Technical & Specialized Rescue

Over time everything changes and it has been no different for the fire service. Today our firefighters respond to a vast array of emergencies and disasters, many of which involve and require special equipment and specialized training. Your City of Tonawanda Professional Firefighters are no different and although the bulk of our calls are emergency medical and traditional fire calls we provide a higher level of safety, preparedness and readiness with our training in several fields of technical and specialized rescue.

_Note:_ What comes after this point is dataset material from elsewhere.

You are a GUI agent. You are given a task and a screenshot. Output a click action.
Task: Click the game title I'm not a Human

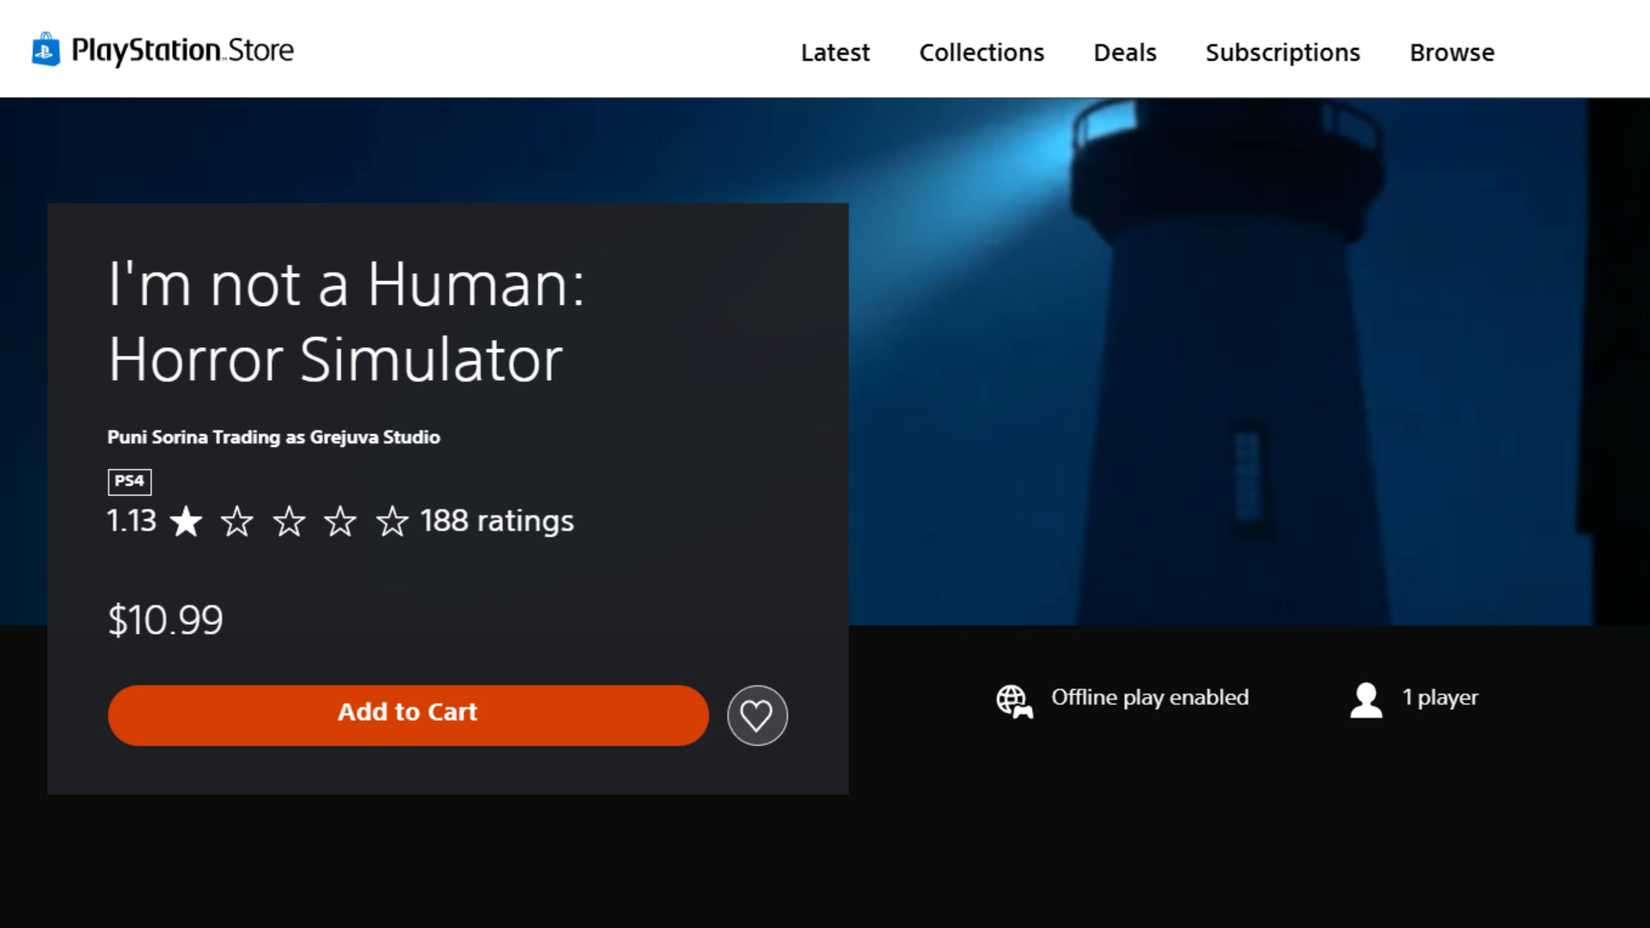[x=345, y=320]

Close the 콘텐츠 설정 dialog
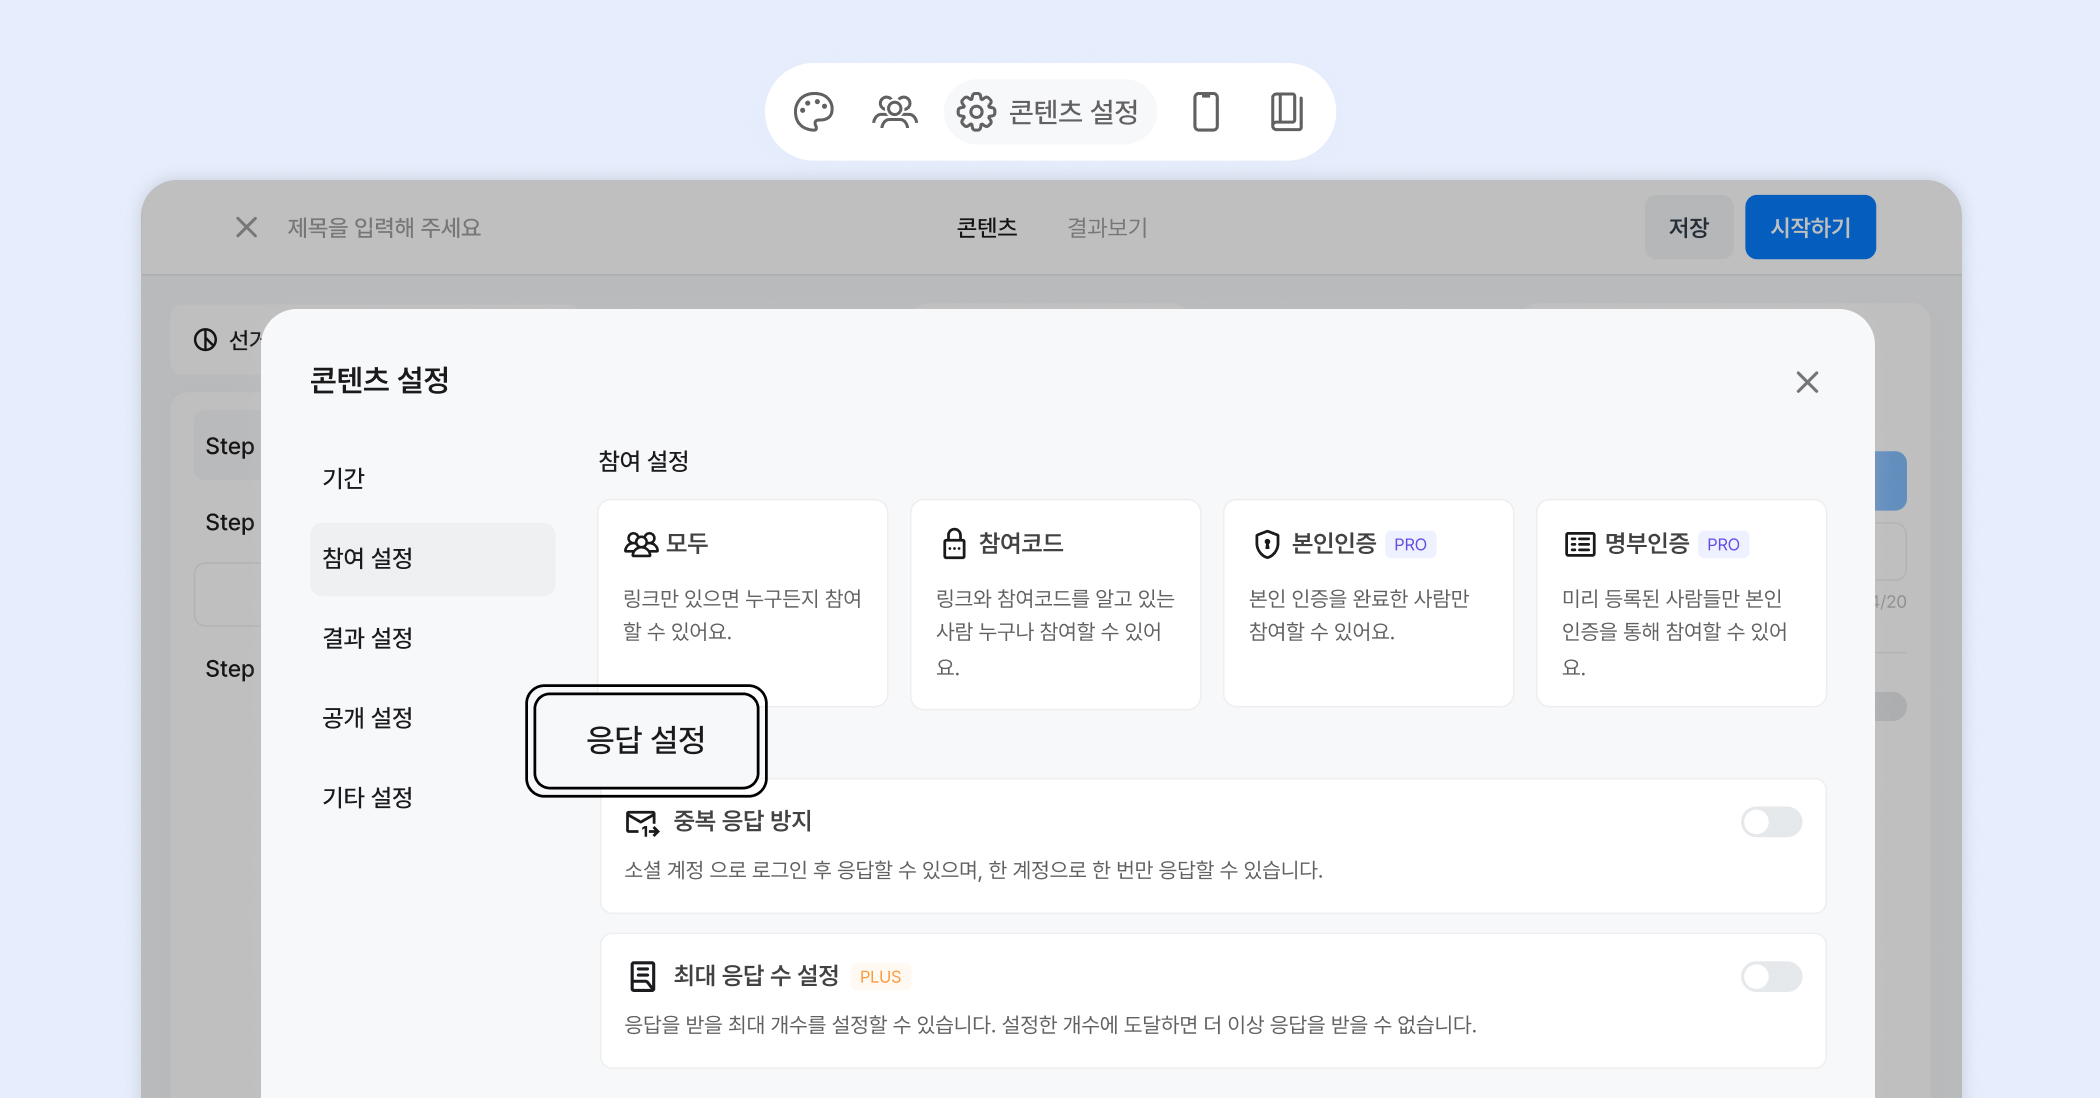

Confined Space Rescue: A confined space is a space large enough for someone to enter and do work, but has limited means for entry/exit and is not designed for continuous occupancy. A permit controlled confined space is a space containing or has the potential to contain a hazardous atmosphere, contains a material that has the potential to engulf the entrant, has an internal configuration that might cause an entrant to be trapped or asphyxiated by inwardly converging walls or by a floor that slopes downward and tapers to a smaller cross section. Our members are trained to monitor, enter and effect rescues in these spaces. Although a confined space rescue is a low frequency event, this is one of the most hazardous environments to operate in and around. Currently we are one of two confined space teams for Erie County.

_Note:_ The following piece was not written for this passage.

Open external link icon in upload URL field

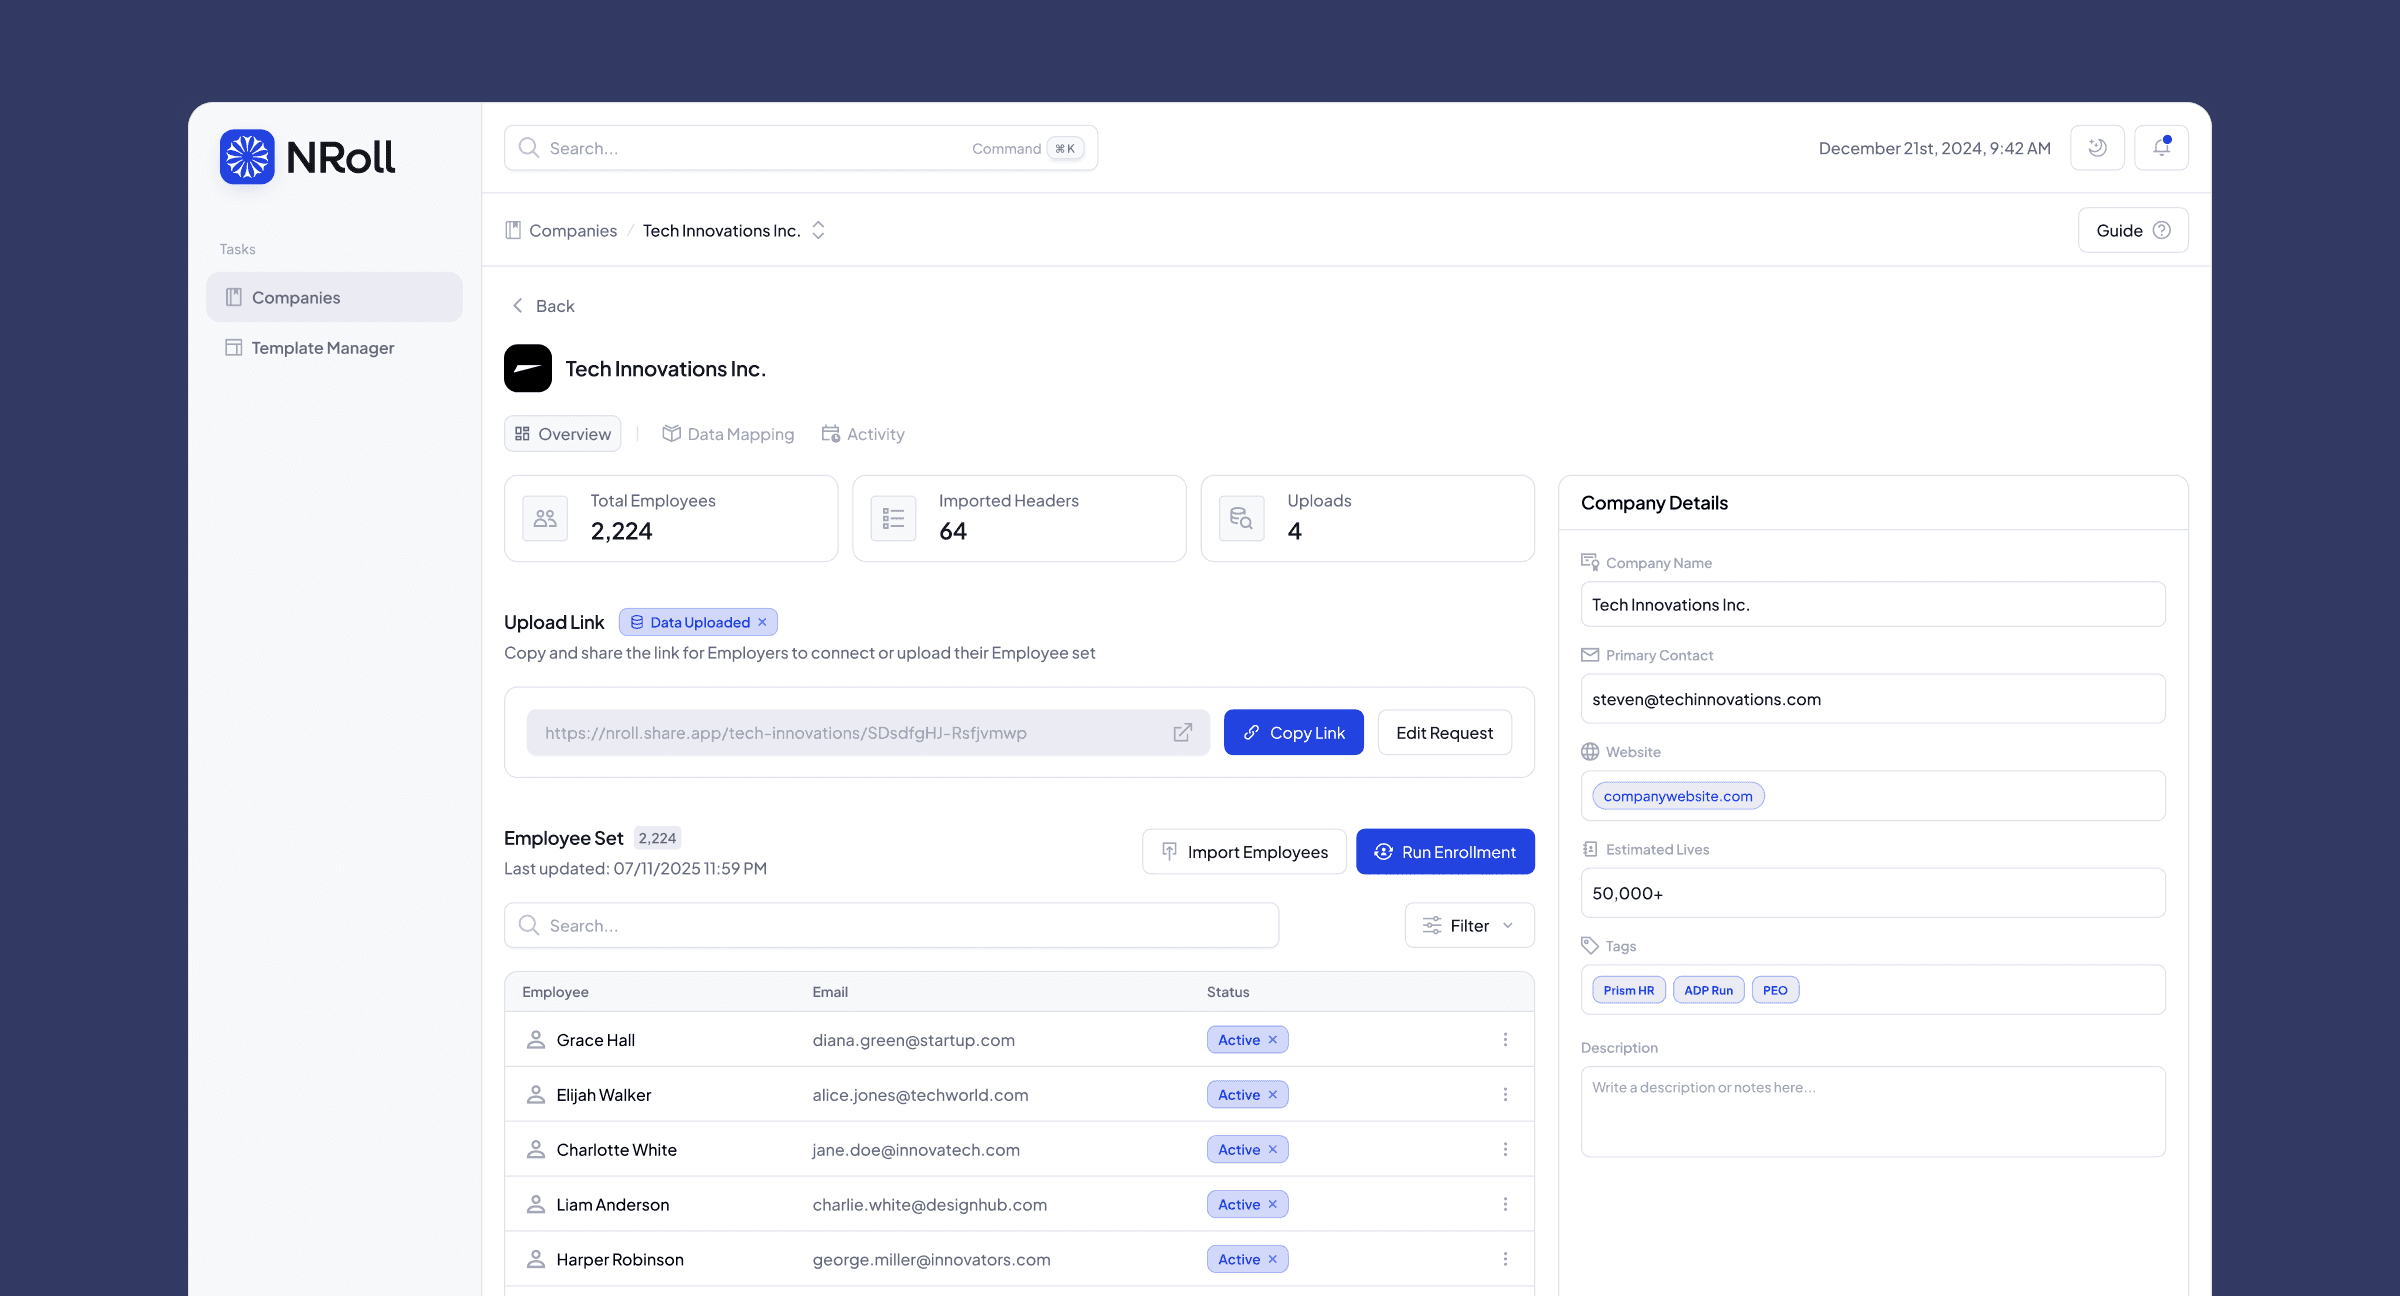[1182, 733]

Ice and Water Rescue: If you enjoy the water, own a boat, jet ski or maybe you ice fish in the winter, your City of Tonawanda Professional Firefighters are trained and ready to respond to an emergency if one were to occur. We spend many hours training and learning the skills of ice and open water rescue. Rescue 4 carries water and ice rescue equipment and our boat is ready to launch within minutes weather permitting.

Accident Victim Extrication Training: Each member is trained extensively in this discipline. We carry extrication tools on Rescue 4, Ladder 1 and Engine 2 with Rescue 4 having the largest compliment of tools. Recently the department was able to purchase brand new TNT Rescue tools which will help make us even more effective when conducting this type of operation. We received new spreaders, two new cutters (one of which can cut boron and other new metals found in the doors and pillars of new cars), two new hydraulic rams, an electric power unit and a portable power unit. The new tools replaced our old tools on Rescue 4.

FAST/RIT: Firefighter Assist and Search Team or Rapid Intervention Team are on scene for firefighter safety. While their brothers and sisters are operating to save lives and property these teams stand by, ready to go into action should a brother or sister firefighter(s) become disoriented, lost, trapped or for any reason call a MAYDAY. We routinely respond to neighboring cities and towns to provide them with a FAST/RIT component for their incident.